● PROBLEM DESCRIPTION
Would you reproduce all of the entries exactly?

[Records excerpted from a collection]
***

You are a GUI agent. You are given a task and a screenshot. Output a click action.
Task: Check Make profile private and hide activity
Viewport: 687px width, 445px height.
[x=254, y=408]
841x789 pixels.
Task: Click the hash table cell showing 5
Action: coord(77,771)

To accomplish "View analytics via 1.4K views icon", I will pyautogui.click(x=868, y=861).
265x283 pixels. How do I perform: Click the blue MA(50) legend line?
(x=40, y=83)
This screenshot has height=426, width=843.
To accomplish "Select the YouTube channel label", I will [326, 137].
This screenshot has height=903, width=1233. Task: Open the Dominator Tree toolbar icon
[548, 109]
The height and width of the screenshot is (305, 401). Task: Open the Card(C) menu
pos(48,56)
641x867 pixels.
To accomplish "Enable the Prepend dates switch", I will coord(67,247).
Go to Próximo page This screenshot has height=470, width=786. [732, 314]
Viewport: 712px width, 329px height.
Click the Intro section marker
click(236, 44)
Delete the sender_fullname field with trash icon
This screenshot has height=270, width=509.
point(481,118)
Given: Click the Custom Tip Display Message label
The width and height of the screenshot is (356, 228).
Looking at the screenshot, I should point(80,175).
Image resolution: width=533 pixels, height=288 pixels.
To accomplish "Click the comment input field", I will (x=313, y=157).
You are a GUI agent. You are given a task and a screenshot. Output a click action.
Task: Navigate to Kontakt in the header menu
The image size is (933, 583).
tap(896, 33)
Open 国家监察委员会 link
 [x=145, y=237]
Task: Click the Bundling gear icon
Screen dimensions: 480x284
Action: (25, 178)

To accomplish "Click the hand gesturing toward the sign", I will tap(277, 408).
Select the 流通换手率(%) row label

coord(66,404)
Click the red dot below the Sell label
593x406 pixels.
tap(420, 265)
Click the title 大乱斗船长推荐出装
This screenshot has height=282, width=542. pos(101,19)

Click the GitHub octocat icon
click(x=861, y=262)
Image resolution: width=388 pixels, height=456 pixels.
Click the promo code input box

***

● RESULT FOR THIS EXERCISE
You are a GUI agent. You are given a task and a screenshot. Output a click action.
Task: Check Make profile private and hide activity
Viewport: 687px width, 445px height.
[x=254, y=408]
841x789 pixels.
Task: Click the hash table cell showing 5
Action: coord(77,771)

To accomplish "View analytics via 1.4K views icon", I will pyautogui.click(x=868, y=861).
265x283 pixels. How do I perform: Click the blue MA(50) legend line?
(x=40, y=83)
This screenshot has height=426, width=843.
To accomplish "Select the YouTube channel label", I will [326, 137].
This screenshot has height=903, width=1233. Task: Open the Dominator Tree toolbar icon
[548, 109]
The height and width of the screenshot is (305, 401). Task: Open the Card(C) menu
pos(48,56)
641x867 pixels.
To accomplish "Enable the Prepend dates switch", I will coord(67,247).
Go to Próximo page This screenshot has height=470, width=786. [732, 314]
Viewport: 712px width, 329px height.
Click the Intro section marker
click(236, 44)
Delete the sender_fullname field with trash icon
This screenshot has height=270, width=509.
point(481,118)
Given: Click the Custom Tip Display Message label
The width and height of the screenshot is (356, 228).
Looking at the screenshot, I should point(80,175).
Image resolution: width=533 pixels, height=288 pixels.
To accomplish "Click the comment input field", I will (x=313, y=157).
You are a GUI agent. You are given a task and a screenshot. Output a click action.
Task: Navigate to Kontakt in the header menu
The image size is (933, 583).
tap(896, 33)
Open 国家监察委员会 link
 [x=145, y=237]
Task: Click the Bundling gear icon
Screen dimensions: 480x284
Action: (25, 178)

To accomplish "Click the hand gesturing toward the sign", I will tap(277, 408).
Select the 流通换手率(%) row label

coord(66,404)
Click the red dot below the Sell label
593x406 pixels.
tap(420, 265)
Click the title 大乱斗船长推荐出装
This screenshot has height=282, width=542. pos(101,19)

Click the GitHub octocat icon
click(x=861, y=262)
Image resolution: width=388 pixels, height=456 pixels.
Click the promo code input box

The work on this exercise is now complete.